Monday 23 April 2012


I found out about this book thanks to a writer friend on mine, one whose taste I respect without reservation.  He'd picked it as one of his top 5 recommendations of last year, so I had to have a copy.

I'm delighted that I ended up with one.

The core of the book is the novella 'Rampart And Toulouse'.

Rampart and Toulouse it the corner at which a fine old building stands.  It holds the charm of its age and is showing signs of wear, a little like a number of its inhabitants. 

Into the building moves a young lady, finding the place appealing to her finer instincts as well as to her purse.

Once there, she mingles within the mini-Bohemia in which she finds herself and takes the next step of her journey into growing up.

The story meanders from one new experience to the next, gentle and touching like a warm spring sun.

Not that it's all light. 

There's a beautiful photograph on the cover of the book, splendid in its black and white print and in it you can see many aspects of the story which I enjoyed - the subtlety and the clever shades and contrasts that are present throughout and the use of space as an impliment.

The protagonist, Vivienne, is a painter and there is a sense that the author of this book has neatly and carefully stroked all the words onto the page with a careful eye.

I really enjoyed the play between the characters, the sense of nostalgia and of hope and the three-dimensional creation of a New Orleans I'm now even more keen to visit than ever.

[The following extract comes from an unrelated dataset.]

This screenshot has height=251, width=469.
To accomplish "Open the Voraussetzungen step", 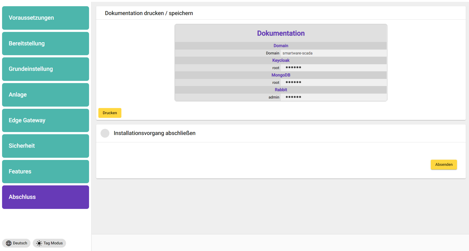I will 45,18.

It's not one for lovers of hard, fast action, but for anyone who enjoys the shifts that happen in a life when the person isn't looking, this might well be for you.  If in doubt, give it a try.  After all, you've nothing to lose, have you?

1 comment:

  1. That one will creep right into yourr head and heart and stay there for a very long time, Nigel. The photos reflect the stories perfectly. Kristin is a double barrelled whangdoozer of an artist isn't she? Cool review, mate. Very cool indeed.